White House Corrects False Claim About COVID-19 Vaccines

The White House on May 13 corrected its false claim that COVID-19 vaccines weren’t available when President Joe Biden took office but neglected to delete the claim.

The White House’s official Twitter account posted the claim earlier in the day, writing that “when President Biden took office, millions were unemployed and there was no vaccine available.”

Millions of Americans received a COVID-19 vaccine by the time Biden was inaugurated on Jan. 20, 2021. Biden was among them. The Democrat got two doses, a full primary regimen, of the Pfizer and BioNTech vaccine before being sworn in.

Numerous individuals noted the false statement including Jeryl Bier, editor of Pluribus.

“‘No vaccine available’? What was president-elect Biden injected with? Sugar water?” Bier wrote, sharing a post from the White House dated Jan. 13, 2021, that showed Biden getting his second dose.

“So when is the Minister of Truth going to flag this?” another user wrote, referring to the head of the Biden administration’s recently announced Disinformation Governance Board.

Hours after posting the false claim, the White House acknowledged it was not true.

“We previously misstated that vaccines were unavailable in January 2021,” the White House said. “We should have said that they were not widely available.”

“Vaccines became available shortly before the President came into office. Since then, he’s responsible for fully vaccinating over 200 million people,” it added.

The original claim was not deleted, and users cannot see the update unless they go to the White House’s timelines.

EXCERPTED RECORDS =
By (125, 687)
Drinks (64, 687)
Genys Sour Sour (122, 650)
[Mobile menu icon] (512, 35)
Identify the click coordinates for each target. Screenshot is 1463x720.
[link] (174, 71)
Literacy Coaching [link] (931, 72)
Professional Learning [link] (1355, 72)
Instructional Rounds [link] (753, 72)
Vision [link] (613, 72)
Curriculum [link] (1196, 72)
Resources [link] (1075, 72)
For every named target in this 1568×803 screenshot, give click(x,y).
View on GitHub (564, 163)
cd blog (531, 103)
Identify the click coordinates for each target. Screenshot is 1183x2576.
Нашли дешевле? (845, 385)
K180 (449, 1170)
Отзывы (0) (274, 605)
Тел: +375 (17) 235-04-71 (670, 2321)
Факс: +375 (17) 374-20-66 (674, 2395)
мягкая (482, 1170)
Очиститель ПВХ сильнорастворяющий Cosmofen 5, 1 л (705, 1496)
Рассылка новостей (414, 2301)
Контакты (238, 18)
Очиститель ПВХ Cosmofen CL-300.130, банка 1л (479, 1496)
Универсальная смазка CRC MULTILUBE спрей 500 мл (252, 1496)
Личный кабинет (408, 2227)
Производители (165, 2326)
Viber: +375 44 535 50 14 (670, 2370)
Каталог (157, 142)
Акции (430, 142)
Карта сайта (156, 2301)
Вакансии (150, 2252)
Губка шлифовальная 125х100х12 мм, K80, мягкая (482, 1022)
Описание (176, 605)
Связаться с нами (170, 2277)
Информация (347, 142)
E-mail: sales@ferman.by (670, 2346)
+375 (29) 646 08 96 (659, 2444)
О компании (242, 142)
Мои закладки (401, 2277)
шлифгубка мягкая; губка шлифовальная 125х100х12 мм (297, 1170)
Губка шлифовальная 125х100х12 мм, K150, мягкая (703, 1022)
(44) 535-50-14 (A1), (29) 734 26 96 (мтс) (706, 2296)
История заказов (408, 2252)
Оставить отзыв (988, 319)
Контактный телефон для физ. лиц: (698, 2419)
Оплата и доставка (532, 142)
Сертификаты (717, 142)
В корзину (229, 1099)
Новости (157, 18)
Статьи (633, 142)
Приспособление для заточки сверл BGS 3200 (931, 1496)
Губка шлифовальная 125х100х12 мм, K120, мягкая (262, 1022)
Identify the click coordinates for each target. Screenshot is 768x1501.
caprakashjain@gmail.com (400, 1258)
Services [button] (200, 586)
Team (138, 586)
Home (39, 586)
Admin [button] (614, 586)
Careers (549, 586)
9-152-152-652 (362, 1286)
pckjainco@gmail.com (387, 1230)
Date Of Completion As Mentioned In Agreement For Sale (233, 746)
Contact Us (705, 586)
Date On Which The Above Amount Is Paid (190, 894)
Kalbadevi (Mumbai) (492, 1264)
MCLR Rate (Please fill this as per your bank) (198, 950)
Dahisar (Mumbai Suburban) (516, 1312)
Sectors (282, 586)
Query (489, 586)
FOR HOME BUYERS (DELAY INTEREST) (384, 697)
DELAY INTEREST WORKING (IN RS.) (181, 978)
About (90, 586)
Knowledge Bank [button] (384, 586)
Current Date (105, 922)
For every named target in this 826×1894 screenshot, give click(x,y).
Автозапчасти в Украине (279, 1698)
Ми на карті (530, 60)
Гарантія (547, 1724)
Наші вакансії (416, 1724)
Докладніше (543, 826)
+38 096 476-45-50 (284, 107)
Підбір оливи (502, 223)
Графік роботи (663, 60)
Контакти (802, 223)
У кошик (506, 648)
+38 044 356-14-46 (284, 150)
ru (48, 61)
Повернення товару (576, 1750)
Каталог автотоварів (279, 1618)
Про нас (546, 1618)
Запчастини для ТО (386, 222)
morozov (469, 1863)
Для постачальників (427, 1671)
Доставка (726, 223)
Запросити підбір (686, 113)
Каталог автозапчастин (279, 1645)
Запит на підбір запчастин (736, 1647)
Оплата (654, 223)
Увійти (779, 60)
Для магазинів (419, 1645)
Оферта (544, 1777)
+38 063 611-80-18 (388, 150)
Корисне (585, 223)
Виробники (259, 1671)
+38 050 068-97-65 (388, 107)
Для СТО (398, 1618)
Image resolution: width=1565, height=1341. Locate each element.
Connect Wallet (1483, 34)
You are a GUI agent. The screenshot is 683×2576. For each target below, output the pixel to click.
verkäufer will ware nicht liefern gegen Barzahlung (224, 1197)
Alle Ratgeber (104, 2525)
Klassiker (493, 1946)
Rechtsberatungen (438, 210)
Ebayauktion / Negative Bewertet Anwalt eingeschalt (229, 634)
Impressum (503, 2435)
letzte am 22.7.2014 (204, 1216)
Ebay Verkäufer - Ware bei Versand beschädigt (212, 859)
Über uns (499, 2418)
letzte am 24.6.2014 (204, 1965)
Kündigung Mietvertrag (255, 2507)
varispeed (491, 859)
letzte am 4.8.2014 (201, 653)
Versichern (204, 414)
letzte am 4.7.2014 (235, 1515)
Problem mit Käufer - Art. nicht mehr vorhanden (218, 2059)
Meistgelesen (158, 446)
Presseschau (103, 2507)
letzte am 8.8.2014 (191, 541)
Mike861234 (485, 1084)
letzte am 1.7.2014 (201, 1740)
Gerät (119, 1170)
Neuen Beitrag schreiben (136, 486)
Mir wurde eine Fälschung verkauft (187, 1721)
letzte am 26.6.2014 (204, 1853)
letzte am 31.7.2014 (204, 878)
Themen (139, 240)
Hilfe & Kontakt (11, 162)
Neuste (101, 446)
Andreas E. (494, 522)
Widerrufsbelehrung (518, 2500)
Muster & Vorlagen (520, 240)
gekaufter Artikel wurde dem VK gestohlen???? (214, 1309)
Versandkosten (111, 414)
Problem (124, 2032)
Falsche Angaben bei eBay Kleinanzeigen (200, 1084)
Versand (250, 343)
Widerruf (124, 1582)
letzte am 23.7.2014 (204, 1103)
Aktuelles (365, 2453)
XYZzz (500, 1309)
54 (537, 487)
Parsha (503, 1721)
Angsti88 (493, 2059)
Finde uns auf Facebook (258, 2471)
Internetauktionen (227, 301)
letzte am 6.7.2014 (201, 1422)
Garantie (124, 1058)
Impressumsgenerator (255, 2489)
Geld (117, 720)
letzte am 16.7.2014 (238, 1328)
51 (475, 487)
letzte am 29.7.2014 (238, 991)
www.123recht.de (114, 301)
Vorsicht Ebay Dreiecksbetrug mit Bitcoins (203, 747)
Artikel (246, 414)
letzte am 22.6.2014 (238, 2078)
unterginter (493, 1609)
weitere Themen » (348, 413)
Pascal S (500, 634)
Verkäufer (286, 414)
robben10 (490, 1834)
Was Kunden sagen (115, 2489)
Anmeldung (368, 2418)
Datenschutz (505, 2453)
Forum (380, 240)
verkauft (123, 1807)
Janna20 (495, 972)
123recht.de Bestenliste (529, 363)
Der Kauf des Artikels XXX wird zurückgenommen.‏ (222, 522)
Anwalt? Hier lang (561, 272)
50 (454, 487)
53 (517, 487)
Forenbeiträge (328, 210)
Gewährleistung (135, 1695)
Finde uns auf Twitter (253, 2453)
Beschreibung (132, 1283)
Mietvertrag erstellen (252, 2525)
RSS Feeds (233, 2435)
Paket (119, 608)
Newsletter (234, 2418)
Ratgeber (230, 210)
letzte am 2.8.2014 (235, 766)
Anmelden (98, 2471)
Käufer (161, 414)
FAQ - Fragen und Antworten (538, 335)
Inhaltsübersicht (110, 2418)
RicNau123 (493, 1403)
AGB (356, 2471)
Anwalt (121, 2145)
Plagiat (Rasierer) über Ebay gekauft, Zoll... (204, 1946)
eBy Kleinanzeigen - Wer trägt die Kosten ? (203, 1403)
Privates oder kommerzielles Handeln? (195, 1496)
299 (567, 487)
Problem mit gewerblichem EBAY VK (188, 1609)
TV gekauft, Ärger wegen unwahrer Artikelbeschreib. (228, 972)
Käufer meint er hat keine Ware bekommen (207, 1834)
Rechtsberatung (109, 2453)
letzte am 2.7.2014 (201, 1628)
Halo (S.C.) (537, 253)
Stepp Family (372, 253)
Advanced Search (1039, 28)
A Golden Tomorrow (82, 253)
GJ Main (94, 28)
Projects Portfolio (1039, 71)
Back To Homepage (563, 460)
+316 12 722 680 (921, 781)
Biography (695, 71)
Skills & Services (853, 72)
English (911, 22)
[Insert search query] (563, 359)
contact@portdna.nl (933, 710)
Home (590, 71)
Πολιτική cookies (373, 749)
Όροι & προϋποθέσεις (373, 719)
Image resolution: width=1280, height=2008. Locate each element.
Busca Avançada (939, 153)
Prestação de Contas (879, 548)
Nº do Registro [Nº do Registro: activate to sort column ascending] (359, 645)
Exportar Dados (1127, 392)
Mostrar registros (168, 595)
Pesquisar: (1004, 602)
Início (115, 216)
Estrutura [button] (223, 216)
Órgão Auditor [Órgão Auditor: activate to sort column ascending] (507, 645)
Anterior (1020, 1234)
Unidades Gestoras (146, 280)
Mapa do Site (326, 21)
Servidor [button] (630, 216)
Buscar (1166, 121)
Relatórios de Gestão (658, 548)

EXERCISE REQUIREMENTS = Could you pick up the article on the White House correcting its COVID-19 vaccine claim and continue it past its last sentence? The listing is separate material and has no connection to the article.

EXERCISE ANSWER =
Experts recommend deleting posts with false information when issuing corrections so the information does not continue spreading.

Both the Moderna and Pfizer vaccines were given emergency use authorization by U.S. regulators in December 2020, kicking off a vaccination push that continues to this day across the Trump and Biden administrations.

Originally promoted as highly effective against both infection and hospitalization, the shots have gone down in effectiveness over time.

Against the Omicron variant of the CCP (Chinese Communist Party) virus, the shots provide little protection against infection and less shielding against severe disease. A rising share of those hospitalized with and dying from COVID-19 are among the vaccinated.

The CCP virus causes COVID-19. It is also known as SARS-CoV-2.

Health authorities still recommend virtually all Americans get a vaccine, primarily for the protection against severe illness. At the same time, regulators are in talks with vaccine makers about developing strain-specific vaccines that can provide better protection.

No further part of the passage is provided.